● **Questions**:
(1) In the article on Denmark's early Covid measures, what is the main goal of the mitigation stage?
(2) Extend the article on Denmark's early Covid measures, picking up from the point where it stops.

● **Exercise passage**:
Denmark – Early Covid Mitigation Measures and Ready for E-learning

Avatar for Noémi Timár

As the whole world turns upside down because of the Coronavirus (COVID-19) outbreak, life has been changing dramatically in most countries. From travel bans and lockdowns to people stockpiling flour and toilet paper. It is hard to navigate such uncharted territories, but each country is trying to ensure the safety of its citizens. Denmark is no exception.

Denmark’s current measures to combat the disease

Due to the sharp rise in the number of cases in the Nordic country, the containment strategy was quickly followed by next-stage measures: mitigation, as it is expected that the virus is spreading extensively in Denmark. The main goal is to slow down the spread of the virus to “flatten the curve” in an attempt not to overwhelm the healthcare system, the ICs, by limiting the number of severe cases. Virologists are hopeful that the Coronavirus acts in a similar manner as the flu, being less contagious once Spring and Summer arrive.

● **Excerpted data**:
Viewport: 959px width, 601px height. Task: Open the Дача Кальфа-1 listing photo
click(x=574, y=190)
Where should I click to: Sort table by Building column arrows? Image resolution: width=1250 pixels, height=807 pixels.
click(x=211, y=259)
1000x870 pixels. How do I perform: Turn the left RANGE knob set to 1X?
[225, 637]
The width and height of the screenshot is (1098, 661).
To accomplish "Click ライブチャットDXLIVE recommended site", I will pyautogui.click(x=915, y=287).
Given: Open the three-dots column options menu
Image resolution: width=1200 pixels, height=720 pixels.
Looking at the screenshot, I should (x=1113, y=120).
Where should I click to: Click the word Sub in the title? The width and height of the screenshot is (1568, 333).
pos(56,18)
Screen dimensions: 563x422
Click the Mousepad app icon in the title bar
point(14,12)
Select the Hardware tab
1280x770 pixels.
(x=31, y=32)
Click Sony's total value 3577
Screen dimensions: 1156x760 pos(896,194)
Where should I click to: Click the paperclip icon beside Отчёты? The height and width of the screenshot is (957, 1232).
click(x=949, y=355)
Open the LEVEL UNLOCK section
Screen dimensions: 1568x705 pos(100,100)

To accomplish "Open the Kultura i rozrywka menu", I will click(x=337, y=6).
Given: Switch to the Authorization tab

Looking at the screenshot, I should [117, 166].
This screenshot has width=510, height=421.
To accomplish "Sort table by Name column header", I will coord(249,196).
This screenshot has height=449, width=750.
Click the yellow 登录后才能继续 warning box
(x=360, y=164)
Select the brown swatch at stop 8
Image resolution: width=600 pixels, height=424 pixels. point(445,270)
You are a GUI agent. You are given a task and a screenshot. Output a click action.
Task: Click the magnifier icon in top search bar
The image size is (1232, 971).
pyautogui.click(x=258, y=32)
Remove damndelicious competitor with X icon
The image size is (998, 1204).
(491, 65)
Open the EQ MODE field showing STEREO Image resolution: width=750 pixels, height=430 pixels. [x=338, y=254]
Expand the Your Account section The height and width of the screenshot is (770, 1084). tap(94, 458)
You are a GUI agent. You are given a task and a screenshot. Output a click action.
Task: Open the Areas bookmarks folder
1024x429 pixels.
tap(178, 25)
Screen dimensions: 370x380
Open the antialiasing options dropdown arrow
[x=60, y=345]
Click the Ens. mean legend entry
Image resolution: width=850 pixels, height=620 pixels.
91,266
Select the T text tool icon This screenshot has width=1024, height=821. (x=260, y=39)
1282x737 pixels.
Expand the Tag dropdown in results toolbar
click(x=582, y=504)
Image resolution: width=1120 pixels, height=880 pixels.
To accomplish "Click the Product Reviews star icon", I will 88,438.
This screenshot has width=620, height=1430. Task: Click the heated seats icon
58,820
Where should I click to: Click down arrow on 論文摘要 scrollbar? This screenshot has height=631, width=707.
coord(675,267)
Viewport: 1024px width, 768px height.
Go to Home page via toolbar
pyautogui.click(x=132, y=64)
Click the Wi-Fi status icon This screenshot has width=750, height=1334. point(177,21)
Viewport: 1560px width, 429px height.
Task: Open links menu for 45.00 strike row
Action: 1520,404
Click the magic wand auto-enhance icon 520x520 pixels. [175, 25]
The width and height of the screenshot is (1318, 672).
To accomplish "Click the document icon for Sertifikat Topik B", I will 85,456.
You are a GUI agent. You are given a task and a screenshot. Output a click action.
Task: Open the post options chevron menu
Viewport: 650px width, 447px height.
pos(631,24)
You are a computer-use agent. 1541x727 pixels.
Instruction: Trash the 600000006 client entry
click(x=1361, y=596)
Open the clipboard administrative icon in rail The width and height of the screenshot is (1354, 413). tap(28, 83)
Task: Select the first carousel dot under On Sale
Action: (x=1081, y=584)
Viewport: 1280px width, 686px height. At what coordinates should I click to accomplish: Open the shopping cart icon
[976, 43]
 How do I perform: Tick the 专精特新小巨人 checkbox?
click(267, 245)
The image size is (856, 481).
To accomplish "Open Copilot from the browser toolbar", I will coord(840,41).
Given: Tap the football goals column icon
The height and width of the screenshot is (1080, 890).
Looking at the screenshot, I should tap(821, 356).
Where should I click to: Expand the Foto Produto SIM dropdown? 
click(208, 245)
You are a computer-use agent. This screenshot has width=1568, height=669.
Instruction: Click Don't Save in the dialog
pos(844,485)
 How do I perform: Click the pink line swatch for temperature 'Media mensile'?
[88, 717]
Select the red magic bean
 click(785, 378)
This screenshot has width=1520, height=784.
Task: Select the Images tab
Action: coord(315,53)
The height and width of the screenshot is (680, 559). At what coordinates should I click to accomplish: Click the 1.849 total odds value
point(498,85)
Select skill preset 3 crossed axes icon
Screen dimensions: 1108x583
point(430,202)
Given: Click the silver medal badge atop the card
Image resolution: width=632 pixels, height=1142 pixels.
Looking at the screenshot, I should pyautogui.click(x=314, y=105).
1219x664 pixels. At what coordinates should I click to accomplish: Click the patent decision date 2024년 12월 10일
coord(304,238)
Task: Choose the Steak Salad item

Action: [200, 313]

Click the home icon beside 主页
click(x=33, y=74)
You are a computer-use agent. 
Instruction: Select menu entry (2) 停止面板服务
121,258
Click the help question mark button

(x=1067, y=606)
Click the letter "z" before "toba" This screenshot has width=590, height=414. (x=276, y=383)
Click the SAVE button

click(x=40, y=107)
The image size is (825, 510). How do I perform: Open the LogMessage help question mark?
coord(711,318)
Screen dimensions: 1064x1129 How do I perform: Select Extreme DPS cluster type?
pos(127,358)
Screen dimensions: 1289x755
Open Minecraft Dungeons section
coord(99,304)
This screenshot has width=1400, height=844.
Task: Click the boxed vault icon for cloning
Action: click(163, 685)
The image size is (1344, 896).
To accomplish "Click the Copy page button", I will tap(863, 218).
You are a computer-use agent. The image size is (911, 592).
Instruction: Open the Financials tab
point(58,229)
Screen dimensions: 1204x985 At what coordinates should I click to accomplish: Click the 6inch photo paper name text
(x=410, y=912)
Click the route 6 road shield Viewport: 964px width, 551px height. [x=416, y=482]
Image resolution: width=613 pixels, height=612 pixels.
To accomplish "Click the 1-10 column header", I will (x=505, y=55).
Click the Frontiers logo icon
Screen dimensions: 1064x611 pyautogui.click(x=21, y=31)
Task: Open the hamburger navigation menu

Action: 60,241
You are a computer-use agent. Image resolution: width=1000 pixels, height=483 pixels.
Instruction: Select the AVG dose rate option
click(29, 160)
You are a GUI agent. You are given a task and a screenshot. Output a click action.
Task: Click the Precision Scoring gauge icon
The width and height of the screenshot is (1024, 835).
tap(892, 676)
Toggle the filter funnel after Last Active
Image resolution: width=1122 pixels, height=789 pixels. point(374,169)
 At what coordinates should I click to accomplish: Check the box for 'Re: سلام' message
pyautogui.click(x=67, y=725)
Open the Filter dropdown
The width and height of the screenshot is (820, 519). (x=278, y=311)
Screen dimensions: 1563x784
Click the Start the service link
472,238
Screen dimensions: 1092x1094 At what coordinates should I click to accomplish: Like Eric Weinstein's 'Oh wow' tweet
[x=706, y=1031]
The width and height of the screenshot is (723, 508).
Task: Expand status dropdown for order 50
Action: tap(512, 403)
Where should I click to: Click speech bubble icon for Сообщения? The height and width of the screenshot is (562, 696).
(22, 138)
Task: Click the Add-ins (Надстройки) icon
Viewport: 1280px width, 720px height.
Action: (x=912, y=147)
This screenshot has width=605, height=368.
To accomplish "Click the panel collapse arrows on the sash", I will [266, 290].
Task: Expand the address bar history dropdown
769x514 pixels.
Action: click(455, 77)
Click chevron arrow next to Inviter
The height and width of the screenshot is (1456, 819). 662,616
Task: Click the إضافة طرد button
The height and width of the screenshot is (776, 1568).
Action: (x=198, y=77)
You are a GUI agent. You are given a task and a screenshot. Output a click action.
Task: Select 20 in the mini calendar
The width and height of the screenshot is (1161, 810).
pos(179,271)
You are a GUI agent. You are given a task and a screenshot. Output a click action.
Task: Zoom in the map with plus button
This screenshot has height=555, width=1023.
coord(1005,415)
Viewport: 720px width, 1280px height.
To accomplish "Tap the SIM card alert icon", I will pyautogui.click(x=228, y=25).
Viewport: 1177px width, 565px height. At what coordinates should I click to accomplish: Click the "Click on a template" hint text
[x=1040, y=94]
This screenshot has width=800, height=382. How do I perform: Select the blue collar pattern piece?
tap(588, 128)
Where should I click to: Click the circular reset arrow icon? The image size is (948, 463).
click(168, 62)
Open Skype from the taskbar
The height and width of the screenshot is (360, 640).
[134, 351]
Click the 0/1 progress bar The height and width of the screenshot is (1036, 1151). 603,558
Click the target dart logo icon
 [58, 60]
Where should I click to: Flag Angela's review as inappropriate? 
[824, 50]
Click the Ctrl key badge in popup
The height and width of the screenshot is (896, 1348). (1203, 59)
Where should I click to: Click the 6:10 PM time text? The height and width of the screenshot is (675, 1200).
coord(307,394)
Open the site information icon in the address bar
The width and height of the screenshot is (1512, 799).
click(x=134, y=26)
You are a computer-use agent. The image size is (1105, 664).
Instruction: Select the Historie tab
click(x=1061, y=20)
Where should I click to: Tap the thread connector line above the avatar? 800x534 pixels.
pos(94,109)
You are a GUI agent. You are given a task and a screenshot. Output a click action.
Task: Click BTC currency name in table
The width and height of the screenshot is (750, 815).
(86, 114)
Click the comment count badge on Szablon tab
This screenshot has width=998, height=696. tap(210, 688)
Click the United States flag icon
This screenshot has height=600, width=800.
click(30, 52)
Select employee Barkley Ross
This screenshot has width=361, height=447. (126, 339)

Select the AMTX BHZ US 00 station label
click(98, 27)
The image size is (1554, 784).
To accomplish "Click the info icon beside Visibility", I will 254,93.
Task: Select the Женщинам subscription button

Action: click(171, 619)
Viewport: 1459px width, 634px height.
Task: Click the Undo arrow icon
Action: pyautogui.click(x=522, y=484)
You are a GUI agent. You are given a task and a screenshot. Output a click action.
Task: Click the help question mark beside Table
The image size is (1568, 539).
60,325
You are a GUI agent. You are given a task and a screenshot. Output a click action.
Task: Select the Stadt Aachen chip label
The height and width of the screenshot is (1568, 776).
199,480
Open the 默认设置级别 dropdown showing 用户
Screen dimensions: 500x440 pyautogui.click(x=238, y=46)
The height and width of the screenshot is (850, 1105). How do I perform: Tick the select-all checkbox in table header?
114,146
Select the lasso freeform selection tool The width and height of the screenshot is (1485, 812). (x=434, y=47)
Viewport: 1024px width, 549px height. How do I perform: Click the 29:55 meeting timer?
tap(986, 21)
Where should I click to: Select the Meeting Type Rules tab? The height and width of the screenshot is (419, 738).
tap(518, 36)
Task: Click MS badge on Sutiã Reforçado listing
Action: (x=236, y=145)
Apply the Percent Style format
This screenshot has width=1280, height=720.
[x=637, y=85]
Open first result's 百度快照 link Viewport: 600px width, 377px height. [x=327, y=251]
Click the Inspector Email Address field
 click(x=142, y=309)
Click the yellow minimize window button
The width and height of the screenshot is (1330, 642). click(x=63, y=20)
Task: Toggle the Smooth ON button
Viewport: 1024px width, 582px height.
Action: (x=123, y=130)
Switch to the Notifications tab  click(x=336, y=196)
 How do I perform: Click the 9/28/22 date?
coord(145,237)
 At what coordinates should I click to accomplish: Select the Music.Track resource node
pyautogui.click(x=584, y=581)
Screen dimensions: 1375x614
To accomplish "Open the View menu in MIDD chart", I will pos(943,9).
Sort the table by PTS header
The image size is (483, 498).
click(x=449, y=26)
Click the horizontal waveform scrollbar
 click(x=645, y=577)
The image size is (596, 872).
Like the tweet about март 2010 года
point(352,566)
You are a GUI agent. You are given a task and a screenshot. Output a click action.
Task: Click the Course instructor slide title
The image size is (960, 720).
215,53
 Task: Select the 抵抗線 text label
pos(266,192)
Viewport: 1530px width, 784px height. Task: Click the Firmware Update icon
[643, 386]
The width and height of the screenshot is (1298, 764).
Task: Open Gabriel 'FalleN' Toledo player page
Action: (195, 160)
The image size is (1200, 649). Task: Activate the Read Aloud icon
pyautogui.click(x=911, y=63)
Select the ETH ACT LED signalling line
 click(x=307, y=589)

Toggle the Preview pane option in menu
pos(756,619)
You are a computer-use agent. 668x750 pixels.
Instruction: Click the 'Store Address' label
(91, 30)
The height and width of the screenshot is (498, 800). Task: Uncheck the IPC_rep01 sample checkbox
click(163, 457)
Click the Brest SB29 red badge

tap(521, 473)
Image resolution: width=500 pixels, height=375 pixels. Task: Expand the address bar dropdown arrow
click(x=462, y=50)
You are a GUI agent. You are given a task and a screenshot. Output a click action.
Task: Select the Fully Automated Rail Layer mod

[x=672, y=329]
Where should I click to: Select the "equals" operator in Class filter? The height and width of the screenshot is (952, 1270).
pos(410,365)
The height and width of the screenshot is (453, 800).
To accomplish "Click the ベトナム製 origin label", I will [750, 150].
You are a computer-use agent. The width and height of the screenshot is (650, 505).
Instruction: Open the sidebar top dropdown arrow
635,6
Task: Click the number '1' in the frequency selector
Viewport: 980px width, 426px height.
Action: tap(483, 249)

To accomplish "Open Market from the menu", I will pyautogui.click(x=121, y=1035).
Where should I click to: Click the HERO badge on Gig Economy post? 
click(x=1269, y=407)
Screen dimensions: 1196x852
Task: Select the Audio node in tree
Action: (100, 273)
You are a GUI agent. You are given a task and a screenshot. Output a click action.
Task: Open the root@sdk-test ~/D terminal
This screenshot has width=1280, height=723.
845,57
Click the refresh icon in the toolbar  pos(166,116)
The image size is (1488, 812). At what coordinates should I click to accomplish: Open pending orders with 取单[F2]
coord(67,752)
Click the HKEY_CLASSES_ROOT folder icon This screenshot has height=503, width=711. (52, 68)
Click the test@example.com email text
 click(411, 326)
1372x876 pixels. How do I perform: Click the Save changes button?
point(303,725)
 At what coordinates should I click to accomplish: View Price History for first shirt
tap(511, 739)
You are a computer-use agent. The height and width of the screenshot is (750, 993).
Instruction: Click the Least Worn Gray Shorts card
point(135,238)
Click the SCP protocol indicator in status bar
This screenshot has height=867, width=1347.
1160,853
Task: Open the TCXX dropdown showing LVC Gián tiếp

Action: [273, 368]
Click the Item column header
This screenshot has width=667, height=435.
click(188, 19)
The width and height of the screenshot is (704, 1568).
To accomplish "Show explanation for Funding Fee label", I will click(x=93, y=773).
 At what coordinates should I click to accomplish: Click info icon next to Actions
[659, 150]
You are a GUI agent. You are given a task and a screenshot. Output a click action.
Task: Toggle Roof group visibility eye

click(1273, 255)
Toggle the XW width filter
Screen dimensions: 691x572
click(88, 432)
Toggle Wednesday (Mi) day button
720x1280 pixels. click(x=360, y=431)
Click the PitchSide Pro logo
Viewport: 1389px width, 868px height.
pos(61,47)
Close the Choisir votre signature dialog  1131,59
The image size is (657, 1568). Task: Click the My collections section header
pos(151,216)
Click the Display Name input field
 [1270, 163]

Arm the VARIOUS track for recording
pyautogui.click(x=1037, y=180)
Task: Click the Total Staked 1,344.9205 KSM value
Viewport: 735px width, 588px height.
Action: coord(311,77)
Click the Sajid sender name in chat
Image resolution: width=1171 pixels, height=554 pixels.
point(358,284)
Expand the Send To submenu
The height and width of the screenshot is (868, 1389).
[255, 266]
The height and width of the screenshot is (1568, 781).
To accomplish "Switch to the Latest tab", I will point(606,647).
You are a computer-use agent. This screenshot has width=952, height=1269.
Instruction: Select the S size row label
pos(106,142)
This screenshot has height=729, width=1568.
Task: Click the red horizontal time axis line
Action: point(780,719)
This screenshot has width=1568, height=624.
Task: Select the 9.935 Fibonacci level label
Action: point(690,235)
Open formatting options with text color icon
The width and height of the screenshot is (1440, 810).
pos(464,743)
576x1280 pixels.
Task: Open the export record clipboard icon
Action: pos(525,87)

● **Answers in order**:
(1) To slow the spread of the virus and "flatten the curve" so that the healthcare system is not overwhelmed, by limiting the number of severe cases.

(2)
Danish travelers returning home to Denmark are requested to stay at home in self-quarantine for 14 days. Further, the Danish government decided to close the borders to most foreigners on the 14th March until at least Easter Monday (13th April) in order to help with slowing the virus.

“All tourists, all travel, all vacations, and all foreigners who cannot demonstrate a credible reason to enter Denmark will be denied entrance at the Danish border,” Prime Minister of Denmark, Mette Frederiksen said.

Citizens and those who work in Denmark are still able to enter and leave the country. However as of the 18th of March, events that involve more than ten people have been banned until at least the end of the month. Those public-sector workers whose jobs are not vital at the moment have been sent on leave.

As of now, the country of 5.7 million people has 1,450 confirmed cases and 24 confirmed deaths in the wake of the coronavirus.

What does this mean for education and businesses?

As of 13th March, all universities and schools closed their doors and switched to distance learning. At the moment educational facilities are urging students to stay at home yet continue their studies online. According to the website of the Technical University of Denmark, “full effort is being made to get the technical facilities for distance education up and running”. The education system seems to be rising to the challenging situation caused by the virus but whether it is a success story, only time will tell.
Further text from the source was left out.